→ Dataset entries
• • •
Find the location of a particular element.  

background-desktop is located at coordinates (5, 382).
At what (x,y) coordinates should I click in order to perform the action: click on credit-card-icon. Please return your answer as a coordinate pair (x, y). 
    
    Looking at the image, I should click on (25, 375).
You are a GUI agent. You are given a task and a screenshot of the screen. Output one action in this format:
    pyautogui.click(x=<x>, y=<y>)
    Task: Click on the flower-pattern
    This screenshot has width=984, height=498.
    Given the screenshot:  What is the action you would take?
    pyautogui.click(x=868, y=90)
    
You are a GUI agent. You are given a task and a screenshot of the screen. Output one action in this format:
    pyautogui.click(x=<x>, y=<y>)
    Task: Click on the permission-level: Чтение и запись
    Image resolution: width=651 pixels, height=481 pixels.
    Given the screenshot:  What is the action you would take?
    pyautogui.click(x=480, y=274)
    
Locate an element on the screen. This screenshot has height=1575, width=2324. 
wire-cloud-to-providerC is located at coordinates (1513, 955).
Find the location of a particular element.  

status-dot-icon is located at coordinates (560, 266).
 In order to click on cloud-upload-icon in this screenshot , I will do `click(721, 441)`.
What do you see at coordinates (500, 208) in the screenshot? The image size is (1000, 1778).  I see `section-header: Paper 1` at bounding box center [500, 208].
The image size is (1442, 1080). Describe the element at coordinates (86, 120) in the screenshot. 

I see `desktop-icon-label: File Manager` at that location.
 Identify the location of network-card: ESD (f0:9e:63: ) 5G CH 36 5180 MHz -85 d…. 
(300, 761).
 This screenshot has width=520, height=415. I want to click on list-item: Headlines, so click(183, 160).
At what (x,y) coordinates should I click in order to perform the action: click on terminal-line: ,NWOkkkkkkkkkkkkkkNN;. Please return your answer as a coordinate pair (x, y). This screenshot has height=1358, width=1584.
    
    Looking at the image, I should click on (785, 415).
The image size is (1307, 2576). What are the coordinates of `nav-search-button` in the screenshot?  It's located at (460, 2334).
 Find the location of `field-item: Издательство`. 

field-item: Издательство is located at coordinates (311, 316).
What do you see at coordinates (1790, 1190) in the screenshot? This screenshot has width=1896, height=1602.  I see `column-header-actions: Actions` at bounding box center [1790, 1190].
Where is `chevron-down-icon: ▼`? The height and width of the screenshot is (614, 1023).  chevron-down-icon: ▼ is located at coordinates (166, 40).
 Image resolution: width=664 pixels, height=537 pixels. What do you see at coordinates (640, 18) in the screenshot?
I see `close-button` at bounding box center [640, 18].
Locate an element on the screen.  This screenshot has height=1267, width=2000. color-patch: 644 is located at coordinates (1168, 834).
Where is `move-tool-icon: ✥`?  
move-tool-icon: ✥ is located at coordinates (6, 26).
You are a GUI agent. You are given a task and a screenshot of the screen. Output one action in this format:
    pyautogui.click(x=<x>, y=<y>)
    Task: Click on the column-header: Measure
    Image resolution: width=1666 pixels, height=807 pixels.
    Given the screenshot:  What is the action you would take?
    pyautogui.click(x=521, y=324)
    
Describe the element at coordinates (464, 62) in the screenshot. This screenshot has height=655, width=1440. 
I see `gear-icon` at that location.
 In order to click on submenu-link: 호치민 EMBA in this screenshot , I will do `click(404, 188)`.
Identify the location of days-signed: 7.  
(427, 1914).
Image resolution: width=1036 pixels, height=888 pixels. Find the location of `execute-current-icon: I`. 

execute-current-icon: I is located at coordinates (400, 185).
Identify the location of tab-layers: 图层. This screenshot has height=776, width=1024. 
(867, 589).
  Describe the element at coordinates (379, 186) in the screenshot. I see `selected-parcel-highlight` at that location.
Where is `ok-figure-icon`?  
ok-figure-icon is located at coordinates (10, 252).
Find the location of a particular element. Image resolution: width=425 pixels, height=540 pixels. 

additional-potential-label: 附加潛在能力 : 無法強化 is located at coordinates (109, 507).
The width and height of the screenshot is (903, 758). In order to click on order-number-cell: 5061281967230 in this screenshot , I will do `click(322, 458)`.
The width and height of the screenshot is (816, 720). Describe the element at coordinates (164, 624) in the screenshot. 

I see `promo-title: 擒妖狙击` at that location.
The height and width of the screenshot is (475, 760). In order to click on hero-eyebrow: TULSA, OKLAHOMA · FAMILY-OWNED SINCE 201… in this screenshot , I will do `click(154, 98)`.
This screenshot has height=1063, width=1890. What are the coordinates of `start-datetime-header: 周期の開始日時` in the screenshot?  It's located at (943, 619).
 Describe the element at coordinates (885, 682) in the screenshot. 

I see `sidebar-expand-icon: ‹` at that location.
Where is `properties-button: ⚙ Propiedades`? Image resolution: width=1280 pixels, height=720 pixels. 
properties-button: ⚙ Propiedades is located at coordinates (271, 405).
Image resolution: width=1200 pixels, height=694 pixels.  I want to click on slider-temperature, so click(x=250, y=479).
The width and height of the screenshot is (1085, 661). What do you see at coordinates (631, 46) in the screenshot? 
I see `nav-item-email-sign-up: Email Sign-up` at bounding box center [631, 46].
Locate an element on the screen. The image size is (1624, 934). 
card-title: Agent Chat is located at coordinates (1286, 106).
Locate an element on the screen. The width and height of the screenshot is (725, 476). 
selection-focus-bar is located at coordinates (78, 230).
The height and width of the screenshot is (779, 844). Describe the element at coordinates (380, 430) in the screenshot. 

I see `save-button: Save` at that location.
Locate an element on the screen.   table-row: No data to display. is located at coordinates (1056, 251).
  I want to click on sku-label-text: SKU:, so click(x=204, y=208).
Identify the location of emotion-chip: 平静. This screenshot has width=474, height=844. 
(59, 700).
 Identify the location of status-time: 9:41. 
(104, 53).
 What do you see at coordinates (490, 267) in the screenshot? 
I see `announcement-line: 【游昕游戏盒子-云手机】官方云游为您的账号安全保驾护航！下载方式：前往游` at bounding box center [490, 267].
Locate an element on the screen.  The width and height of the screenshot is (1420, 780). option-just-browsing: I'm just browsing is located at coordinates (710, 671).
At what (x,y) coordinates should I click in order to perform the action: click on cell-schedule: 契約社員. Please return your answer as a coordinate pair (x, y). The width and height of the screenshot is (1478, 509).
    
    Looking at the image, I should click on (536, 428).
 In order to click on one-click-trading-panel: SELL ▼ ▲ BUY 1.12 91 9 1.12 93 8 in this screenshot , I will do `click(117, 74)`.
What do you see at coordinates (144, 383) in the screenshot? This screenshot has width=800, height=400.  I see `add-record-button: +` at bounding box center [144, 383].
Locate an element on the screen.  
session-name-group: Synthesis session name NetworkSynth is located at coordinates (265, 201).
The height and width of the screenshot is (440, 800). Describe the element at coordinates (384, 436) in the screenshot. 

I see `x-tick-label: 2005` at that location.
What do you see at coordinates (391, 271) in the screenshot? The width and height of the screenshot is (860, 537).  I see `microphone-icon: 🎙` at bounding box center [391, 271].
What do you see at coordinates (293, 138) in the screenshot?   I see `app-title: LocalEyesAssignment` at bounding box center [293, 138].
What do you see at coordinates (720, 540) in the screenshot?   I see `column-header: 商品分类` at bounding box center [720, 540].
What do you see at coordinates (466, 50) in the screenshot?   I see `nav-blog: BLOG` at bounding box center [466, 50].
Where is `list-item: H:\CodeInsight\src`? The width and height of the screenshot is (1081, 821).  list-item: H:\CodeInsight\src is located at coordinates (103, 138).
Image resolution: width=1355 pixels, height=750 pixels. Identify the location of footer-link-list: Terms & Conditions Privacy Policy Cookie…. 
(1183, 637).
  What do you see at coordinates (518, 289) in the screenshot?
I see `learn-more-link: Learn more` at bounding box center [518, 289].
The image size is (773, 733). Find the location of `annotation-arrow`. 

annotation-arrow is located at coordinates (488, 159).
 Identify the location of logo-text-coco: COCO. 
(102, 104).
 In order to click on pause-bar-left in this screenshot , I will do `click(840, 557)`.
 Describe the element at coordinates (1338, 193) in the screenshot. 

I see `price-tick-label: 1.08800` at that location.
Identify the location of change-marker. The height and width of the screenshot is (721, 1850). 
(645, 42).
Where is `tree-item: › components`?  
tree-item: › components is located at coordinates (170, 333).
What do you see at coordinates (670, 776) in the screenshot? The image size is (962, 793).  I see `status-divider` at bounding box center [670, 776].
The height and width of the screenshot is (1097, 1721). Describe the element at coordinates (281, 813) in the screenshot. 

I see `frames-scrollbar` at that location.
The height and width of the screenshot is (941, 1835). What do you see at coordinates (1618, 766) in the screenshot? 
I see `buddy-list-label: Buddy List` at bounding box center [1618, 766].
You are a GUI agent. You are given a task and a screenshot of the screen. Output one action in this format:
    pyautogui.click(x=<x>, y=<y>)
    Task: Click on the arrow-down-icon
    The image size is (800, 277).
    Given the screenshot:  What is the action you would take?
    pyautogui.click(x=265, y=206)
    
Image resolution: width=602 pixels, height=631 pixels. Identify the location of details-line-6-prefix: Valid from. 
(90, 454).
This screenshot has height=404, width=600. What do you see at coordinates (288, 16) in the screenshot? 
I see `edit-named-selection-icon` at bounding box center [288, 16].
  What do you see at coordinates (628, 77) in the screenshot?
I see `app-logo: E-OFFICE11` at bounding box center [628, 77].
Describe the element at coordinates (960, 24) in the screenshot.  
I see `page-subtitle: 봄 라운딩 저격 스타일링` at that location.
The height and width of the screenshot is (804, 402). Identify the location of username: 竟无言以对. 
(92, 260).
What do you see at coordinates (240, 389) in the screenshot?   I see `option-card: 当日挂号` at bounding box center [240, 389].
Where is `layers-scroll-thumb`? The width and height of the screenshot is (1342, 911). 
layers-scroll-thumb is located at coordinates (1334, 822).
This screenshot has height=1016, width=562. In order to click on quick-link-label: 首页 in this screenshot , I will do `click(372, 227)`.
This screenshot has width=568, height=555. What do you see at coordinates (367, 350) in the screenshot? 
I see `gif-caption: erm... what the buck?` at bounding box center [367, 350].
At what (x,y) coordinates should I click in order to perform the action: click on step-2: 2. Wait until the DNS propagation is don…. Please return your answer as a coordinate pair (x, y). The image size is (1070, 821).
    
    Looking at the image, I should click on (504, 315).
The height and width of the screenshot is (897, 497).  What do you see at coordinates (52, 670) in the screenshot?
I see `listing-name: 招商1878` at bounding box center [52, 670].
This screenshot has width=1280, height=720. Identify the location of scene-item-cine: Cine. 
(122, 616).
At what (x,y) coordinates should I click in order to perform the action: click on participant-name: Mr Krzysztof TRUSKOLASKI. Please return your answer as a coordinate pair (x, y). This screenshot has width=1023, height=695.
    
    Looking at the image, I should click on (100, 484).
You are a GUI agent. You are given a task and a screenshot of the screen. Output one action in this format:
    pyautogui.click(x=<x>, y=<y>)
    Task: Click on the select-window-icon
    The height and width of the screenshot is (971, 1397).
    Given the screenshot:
• • •
→ What you are asked to do
Switch "coordinate pair" to "coordinate tuple" in the entries from the line with "In order to click on cloud-upload-icon" up to and including the line with "What do you see at coordinates (1790, 1190)", and give back only those lines with nothing else changed.

→ Response
 In order to click on cloud-upload-icon in this screenshot , I will do `click(721, 441)`.
What do you see at coordinates (500, 208) in the screenshot? The image size is (1000, 1778).  I see `section-header: Paper 1` at bounding box center [500, 208].
The image size is (1442, 1080). Describe the element at coordinates (86, 120) in the screenshot. 

I see `desktop-icon-label: File Manager` at that location.
 Identify the location of network-card: ESD (f0:9e:63: ) 5G CH 36 5180 MHz -85 d…. 
(300, 761).
 This screenshot has width=520, height=415. I want to click on list-item: Headlines, so click(183, 160).
At what (x,y) coordinates should I click in order to perform the action: click on terminal-line: ,NWOkkkkkkkkkkkkkkNN;. Please return your answer as a coordinate tuple (x, y). This screenshot has height=1358, width=1584.
    
    Looking at the image, I should click on (785, 415).
The image size is (1307, 2576). What are the coordinates of `nav-search-button` in the screenshot?  It's located at (460, 2334).
 Find the location of `field-item: Издательство`. 

field-item: Издательство is located at coordinates (311, 316).
What do you see at coordinates (1790, 1190) in the screenshot? This screenshot has width=1896, height=1602.  I see `column-header-actions: Actions` at bounding box center [1790, 1190].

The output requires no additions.